• What you are asked to do
What is needed is an exact transcription of every entry below.

• Exercise data

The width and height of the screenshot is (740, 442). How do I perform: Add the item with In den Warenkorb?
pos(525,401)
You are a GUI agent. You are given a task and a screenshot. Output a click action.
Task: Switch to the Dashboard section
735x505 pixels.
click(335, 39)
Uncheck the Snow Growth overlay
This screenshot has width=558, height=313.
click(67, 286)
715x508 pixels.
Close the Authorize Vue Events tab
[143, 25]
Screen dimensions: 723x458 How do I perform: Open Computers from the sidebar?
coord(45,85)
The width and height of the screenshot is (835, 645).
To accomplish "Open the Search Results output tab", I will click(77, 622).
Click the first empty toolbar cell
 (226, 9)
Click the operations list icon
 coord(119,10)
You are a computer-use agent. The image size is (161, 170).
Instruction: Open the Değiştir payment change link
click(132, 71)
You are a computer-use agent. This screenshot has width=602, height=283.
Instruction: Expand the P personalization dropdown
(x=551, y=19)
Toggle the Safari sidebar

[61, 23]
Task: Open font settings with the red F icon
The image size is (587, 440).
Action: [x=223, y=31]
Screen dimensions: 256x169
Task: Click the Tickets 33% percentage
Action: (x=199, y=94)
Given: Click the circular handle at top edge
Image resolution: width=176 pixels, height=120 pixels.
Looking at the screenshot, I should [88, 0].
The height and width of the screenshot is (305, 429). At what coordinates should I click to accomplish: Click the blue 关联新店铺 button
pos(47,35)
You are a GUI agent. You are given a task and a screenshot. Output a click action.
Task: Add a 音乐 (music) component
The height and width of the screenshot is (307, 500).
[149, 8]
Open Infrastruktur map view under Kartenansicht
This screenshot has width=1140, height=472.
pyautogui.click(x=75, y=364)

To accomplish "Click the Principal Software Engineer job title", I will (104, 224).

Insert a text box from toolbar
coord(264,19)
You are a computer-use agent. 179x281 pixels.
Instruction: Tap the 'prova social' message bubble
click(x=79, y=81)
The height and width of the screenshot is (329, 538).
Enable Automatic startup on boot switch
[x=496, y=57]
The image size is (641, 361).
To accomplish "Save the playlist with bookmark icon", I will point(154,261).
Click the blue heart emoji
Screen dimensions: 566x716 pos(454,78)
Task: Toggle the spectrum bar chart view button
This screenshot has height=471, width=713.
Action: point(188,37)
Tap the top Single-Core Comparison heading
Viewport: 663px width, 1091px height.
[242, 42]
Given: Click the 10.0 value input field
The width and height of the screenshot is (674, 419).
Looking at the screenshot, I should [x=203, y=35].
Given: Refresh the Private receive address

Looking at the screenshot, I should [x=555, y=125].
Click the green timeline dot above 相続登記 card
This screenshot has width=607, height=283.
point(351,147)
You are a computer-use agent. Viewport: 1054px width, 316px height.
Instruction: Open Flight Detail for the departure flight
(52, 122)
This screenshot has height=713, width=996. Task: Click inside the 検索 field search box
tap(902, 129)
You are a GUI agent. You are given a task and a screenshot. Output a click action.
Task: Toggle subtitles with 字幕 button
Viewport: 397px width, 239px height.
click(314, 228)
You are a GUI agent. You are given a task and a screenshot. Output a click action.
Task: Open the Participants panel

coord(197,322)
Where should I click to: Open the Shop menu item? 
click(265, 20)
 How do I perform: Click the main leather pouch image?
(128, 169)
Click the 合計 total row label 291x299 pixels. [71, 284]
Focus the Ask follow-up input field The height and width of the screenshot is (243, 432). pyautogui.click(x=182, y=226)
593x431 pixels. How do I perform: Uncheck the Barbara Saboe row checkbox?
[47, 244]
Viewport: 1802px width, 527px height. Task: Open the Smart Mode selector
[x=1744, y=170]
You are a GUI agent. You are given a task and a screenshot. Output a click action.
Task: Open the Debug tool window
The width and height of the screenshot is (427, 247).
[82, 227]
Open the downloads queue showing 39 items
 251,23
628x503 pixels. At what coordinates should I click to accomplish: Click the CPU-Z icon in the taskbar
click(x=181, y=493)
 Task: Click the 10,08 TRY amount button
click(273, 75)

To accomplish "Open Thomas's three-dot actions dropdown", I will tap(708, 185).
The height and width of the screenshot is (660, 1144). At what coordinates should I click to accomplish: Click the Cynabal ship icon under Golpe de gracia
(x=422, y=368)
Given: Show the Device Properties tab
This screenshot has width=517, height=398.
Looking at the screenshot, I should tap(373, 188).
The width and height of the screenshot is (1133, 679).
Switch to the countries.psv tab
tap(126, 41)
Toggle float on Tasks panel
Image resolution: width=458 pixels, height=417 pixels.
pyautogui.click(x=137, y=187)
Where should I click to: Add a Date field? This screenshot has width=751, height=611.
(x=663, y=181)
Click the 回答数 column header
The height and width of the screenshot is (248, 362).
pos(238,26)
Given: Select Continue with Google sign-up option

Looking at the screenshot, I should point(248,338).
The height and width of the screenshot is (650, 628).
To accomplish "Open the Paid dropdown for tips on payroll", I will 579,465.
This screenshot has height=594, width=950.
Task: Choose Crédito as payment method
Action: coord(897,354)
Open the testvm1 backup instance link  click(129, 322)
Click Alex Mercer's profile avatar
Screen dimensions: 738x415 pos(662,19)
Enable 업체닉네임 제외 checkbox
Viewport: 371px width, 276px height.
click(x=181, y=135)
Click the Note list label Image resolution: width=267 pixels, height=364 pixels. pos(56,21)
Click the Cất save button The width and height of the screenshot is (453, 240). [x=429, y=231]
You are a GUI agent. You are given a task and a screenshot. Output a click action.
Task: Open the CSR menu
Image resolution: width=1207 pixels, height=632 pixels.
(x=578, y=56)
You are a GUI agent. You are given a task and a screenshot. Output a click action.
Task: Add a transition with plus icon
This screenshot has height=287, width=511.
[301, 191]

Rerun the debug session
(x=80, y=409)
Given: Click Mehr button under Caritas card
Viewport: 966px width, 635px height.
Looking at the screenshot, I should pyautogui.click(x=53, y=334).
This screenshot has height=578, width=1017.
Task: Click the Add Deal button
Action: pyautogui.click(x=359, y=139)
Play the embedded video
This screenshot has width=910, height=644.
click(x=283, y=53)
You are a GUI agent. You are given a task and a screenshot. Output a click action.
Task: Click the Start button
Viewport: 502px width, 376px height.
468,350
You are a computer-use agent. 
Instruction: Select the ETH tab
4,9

• Answer space
The width and height of the screenshot is (740, 442). How do I perform: Add the item with In den Warenkorb?
pos(525,401)
You are a GUI agent. You are given a task and a screenshot. Output a click action.
Task: Switch to the Dashboard section
735x505 pixels.
click(335, 39)
Uncheck the Snow Growth overlay
This screenshot has width=558, height=313.
click(67, 286)
715x508 pixels.
Close the Authorize Vue Events tab
[143, 25]
Screen dimensions: 723x458 How do I perform: Open Computers from the sidebar?
coord(45,85)
The width and height of the screenshot is (835, 645).
To accomplish "Open the Search Results output tab", I will click(77, 622).
Click the first empty toolbar cell
 (226, 9)
Click the operations list icon
 coord(119,10)
You are a computer-use agent. The image size is (161, 170).
Instruction: Open the Değiştir payment change link
click(132, 71)
You are a computer-use agent. This screenshot has width=602, height=283.
Instruction: Expand the P personalization dropdown
(x=551, y=19)
Toggle the Safari sidebar

[61, 23]
Task: Open font settings with the red F icon
The image size is (587, 440).
Action: [x=223, y=31]
Screen dimensions: 256x169
Task: Click the Tickets 33% percentage
Action: (x=199, y=94)
Given: Click the circular handle at top edge
Image resolution: width=176 pixels, height=120 pixels.
Looking at the screenshot, I should [88, 0].
The height and width of the screenshot is (305, 429). At what coordinates should I click to accomplish: Click the blue 关联新店铺 button
pos(47,35)
You are a GUI agent. You are given a task and a screenshot. Output a click action.
Task: Add a 音乐 (music) component
The height and width of the screenshot is (307, 500).
[149, 8]
Open Infrastruktur map view under Kartenansicht
This screenshot has width=1140, height=472.
pyautogui.click(x=75, y=364)

To accomplish "Click the Principal Software Engineer job title", I will (104, 224).

Insert a text box from toolbar
coord(264,19)
You are a computer-use agent. 179x281 pixels.
Instruction: Tap the 'prova social' message bubble
click(x=79, y=81)
The height and width of the screenshot is (329, 538).
Enable Automatic startup on boot switch
[x=496, y=57]
The image size is (641, 361).
To accomplish "Save the playlist with bookmark icon", I will point(154,261).
Click the blue heart emoji
Screen dimensions: 566x716 pos(454,78)
Task: Toggle the spectrum bar chart view button
This screenshot has height=471, width=713.
Action: point(188,37)
Tap the top Single-Core Comparison heading
Viewport: 663px width, 1091px height.
[242, 42]
Given: Click the 10.0 value input field
The width and height of the screenshot is (674, 419).
Looking at the screenshot, I should [x=203, y=35].
Given: Refresh the Private receive address

Looking at the screenshot, I should [x=555, y=125].
Click the green timeline dot above 相続登記 card
This screenshot has width=607, height=283.
point(351,147)
You are a computer-use agent. Viewport: 1054px width, 316px height.
Instruction: Open Flight Detail for the departure flight
(52, 122)
This screenshot has height=713, width=996. Task: Click inside the 検索 field search box
tap(902, 129)
You are a GUI agent. You are given a task and a screenshot. Output a click action.
Task: Toggle subtitles with 字幕 button
Viewport: 397px width, 239px height.
click(314, 228)
You are a GUI agent. You are given a task and a screenshot. Output a click action.
Task: Open the Participants panel

coord(197,322)
Where should I click to: Open the Shop menu item? 
click(265, 20)
 How do I perform: Click the main leather pouch image?
(128, 169)
Click the 合計 total row label 291x299 pixels. [71, 284]
Focus the Ask follow-up input field The height and width of the screenshot is (243, 432). pyautogui.click(x=182, y=226)
593x431 pixels. How do I perform: Uncheck the Barbara Saboe row checkbox?
[47, 244]
Viewport: 1802px width, 527px height. Task: Open the Smart Mode selector
[x=1744, y=170]
You are a GUI agent. You are given a task and a screenshot. Output a click action.
Task: Open the Debug tool window
The width and height of the screenshot is (427, 247).
[82, 227]
Open the downloads queue showing 39 items
 251,23
628x503 pixels. At what coordinates should I click to accomplish: Click the CPU-Z icon in the taskbar
click(x=181, y=493)
 Task: Click the 10,08 TRY amount button
click(273, 75)

To accomplish "Open Thomas's three-dot actions dropdown", I will tap(708, 185).
The height and width of the screenshot is (660, 1144). At what coordinates should I click to accomplish: Click the Cynabal ship icon under Golpe de gracia
(x=422, y=368)
Given: Show the Device Properties tab
This screenshot has width=517, height=398.
Looking at the screenshot, I should tap(373, 188).
The width and height of the screenshot is (1133, 679).
Switch to the countries.psv tab
tap(126, 41)
Toggle float on Tasks panel
Image resolution: width=458 pixels, height=417 pixels.
pyautogui.click(x=137, y=187)
Where should I click to: Add a Date field? This screenshot has width=751, height=611.
(x=663, y=181)
Click the 回答数 column header
The height and width of the screenshot is (248, 362).
pos(238,26)
Given: Select Continue with Google sign-up option

Looking at the screenshot, I should point(248,338).
The height and width of the screenshot is (650, 628).
To accomplish "Open the Paid dropdown for tips on payroll", I will 579,465.
This screenshot has height=594, width=950.
Task: Choose Crédito as payment method
Action: coord(897,354)
Open the testvm1 backup instance link  click(129, 322)
Click Alex Mercer's profile avatar
Screen dimensions: 738x415 pos(662,19)
Enable 업체닉네임 제외 checkbox
Viewport: 371px width, 276px height.
click(x=181, y=135)
Click the Note list label Image resolution: width=267 pixels, height=364 pixels. pos(56,21)
Click the Cất save button The width and height of the screenshot is (453, 240). [x=429, y=231]
You are a GUI agent. You are given a task and a screenshot. Output a click action.
Task: Open the CSR menu
Image resolution: width=1207 pixels, height=632 pixels.
(x=578, y=56)
You are a GUI agent. You are given a task and a screenshot. Output a click action.
Task: Add a transition with plus icon
This screenshot has height=287, width=511.
[301, 191]

Rerun the debug session
(x=80, y=409)
Given: Click Mehr button under Caritas card
Viewport: 966px width, 635px height.
Looking at the screenshot, I should pyautogui.click(x=53, y=334).
This screenshot has height=578, width=1017.
Task: Click the Add Deal button
Action: pyautogui.click(x=359, y=139)
Play the embedded video
This screenshot has width=910, height=644.
click(x=283, y=53)
You are a GUI agent. You are given a task and a screenshot. Output a click action.
Task: Click the Start button
Viewport: 502px width, 376px height.
468,350
You are a computer-use agent. 
Instruction: Select the ETH tab
4,9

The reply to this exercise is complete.